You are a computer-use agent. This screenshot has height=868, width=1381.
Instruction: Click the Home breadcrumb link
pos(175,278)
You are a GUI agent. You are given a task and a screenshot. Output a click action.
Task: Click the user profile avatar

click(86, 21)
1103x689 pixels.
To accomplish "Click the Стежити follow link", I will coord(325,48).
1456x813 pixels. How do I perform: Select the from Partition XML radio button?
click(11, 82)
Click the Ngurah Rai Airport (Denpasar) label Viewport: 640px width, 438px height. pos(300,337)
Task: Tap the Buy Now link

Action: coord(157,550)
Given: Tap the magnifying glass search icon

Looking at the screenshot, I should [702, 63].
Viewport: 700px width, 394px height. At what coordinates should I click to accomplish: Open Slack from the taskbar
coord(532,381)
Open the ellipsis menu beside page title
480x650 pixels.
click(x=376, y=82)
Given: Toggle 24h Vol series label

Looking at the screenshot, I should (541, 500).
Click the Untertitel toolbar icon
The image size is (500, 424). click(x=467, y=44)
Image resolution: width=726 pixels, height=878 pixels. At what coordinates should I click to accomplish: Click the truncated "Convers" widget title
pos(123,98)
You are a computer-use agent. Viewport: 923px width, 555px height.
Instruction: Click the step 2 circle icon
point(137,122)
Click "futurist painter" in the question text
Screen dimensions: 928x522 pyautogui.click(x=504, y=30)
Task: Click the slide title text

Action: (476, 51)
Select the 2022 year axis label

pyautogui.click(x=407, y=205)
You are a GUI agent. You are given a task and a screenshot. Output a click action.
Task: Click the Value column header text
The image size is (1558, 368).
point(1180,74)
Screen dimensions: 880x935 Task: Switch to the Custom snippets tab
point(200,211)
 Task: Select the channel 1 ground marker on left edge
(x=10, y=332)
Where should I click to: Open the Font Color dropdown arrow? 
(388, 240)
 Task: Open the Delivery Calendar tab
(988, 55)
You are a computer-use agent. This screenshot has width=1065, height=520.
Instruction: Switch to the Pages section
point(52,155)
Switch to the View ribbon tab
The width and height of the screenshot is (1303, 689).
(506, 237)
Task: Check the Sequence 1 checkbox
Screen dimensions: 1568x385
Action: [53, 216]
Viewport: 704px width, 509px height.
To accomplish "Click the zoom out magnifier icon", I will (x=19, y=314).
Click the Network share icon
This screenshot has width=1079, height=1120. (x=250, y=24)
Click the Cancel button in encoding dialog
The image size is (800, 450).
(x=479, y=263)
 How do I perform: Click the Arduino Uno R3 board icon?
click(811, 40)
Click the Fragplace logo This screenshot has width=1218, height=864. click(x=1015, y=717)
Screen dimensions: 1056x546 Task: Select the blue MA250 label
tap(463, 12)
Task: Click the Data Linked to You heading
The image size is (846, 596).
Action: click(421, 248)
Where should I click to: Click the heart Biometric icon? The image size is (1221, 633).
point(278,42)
◆ ◆ ◆ ◆ ◆
__Description of the task__: Search the data above for the word "computer" and report how many lines contain it, with nothing further.

__Answer__: 3